*** Text under study ***

The microarchitecture of the proposed FIR filter is shown in Fig. 4, where “SPL” denotes a splitter. Suppose the system clock period is T. Take an SC circuit in 4-bit precision as an example. The length of an SN stream is 15 (24-1). Outputting one bit (0 or 1) of an SN stream from SNG requires time T, so outputting a whole SN stream corresponding to a binary number (BN) stream from SNG requires 15T. Therefore, the sampling frequency of our digital signal processing system should be 1/15T. The Nyquist frequency of the designed filter is half of the sampling frequency, which is 1/30T.
Fig. 4. Microarchitecture of the proposed FIR filter.
In Fig. 4, the data synchronized by DLY blocks are in the form of SN streams. The time to update one SN stream is 15T, which is essentially 15 consecutive cycles T to output a “0” or “1” signal. As is mentioned in Section 2.2, to avoid the correlation of LFSR output streams, 1T latency is needed to reduce the correlation of four WBGs. Similarly, the output of LFSR is input to SC addition modules as their selection port. In order to reuse the LFSR, all the selection ports are connected to the same LFSR (the bottom left one in Fig. 4) but different output ports to implement a kind of time latency to avoid correlation.
The data from WBG are the SN stream corresponding to the filter parameters $h_{0} \sim h_{3}$, and the data from SNG are the SN stream corresponding to the input BN stream x(n) to the filter. Every 15 clock cycles x(n) moves to the next stage from left to right; then the filter multiplies x(n) with $h_{0} \sim h_{3}$ in SC Multiplication modules, respectively. After the multiplication, the results flow down to the addition tree (SC Addition modules), finally merge into the SBC, and convert into a BN stream to output.

4. Logic design of FIR digital filter

4.1. Design of SNG

SNG is designed to convert a BN stream into an SN stream. Take the 4-bit SNG as an example, when the value of BN is “5”, the SN contains five “1”s and ten “0”s in the stream. The positions of “1”s are randomly distributed.
SNG is divided into two parts structurally. One is an LFSR to generate SN streams, and the other one is a weighted binary generator (WBG). Fig. 5 shows the logic design of the SNG, where RDFF is an RSFQ DFF cell with a resettable function, and CB is the RSFQ confluence buffer to merge two or three inputs into one output. In RSFQ circuits, XOR and RDFF, like DFF, have a latch function in the cell itself.
Fig. 5. Logic design of SNG.
LFSR is used to generate SN streams. Assuming the bit-width is 4, LFSR generates an SN stream in 15T (24-1) with a bit-width of 4 (the range of SN stream is [1-15]). LFSR generates an SN stream to WBG. Only when both the clock ports of the NDROs and BN inputs are “1”, the output of WBG is generated as an SN. The number of “1”s in the SN stream output by LFSR is equal to the value of the BN stream, which realizes the conversion from the BN stream to an SN stream.“Weight” is a binary feature. In a BN stream, the LSB and the MSB have different contributions to the number of “1”s in the SN stream. For 4-bit, the MSB “1” of the BN stream contributes eight “1”s to the SN stream, however, the LSB “1” only contributes one “1” to the SN stream. CBs, NOTs, ANDs, and other RSFQ cells are used to “weight” the BN streams output by the LFSR. For each bit of the BN stream, there is only one output port highlighted in the weighting circuit.

*** End of Text under study ***

- _Assignment 1_:
Answer each question about the FIR filter excerpt, giving each answer on its own line with the same letter.
(a) What is the Nyquist frequency of the designed filter?
(b) Into which two parts is the SNG divided structurally?
(c) In the 4-bit case, how many "1"s does the MSB "1" of the BN stream contribute to the SN stream?
- _Assignment 2_: Copy from the FIR filter excerpt the stretch from "4. Logic design" through "design of SNG." without changing anything.

*** Given data ***

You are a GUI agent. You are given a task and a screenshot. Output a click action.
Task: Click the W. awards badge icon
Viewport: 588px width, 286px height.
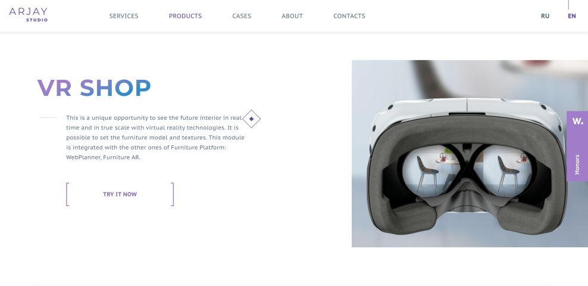(x=577, y=121)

*** End of Given data ***

- _Exercise solution 1_:
(a) 1/30T
(b) An LFSR that generates SN streams, and a weighted binary generator (WBG)
(c) Eight

- _Exercise solution 2_:
4. Logic design of FIR digital filter

4.1. Design of SNG

SNG is designed to convert a BN stream into an SN stream. Take the 4-bit SNG as an example, when the value of BN is “5”, the SN contains five “1”s and ten “0”s in the stream. The positions of “1”s are randomly distributed.
SNG is divided into two parts structurally. One is an LFSR to generate SN streams, and the other one is a weighted binary generator (WBG). Fig. 5 shows the logic design of the SNG, where RDFF is an RSFQ DFF cell with a resettable function, and CB is the RSFQ confluence buffer to merge two or three inputs into one output. In RSFQ circuits, XOR and RDFF, like DFF, have a latch function in the cell itself.
Fig. 5. Logic design of SNG.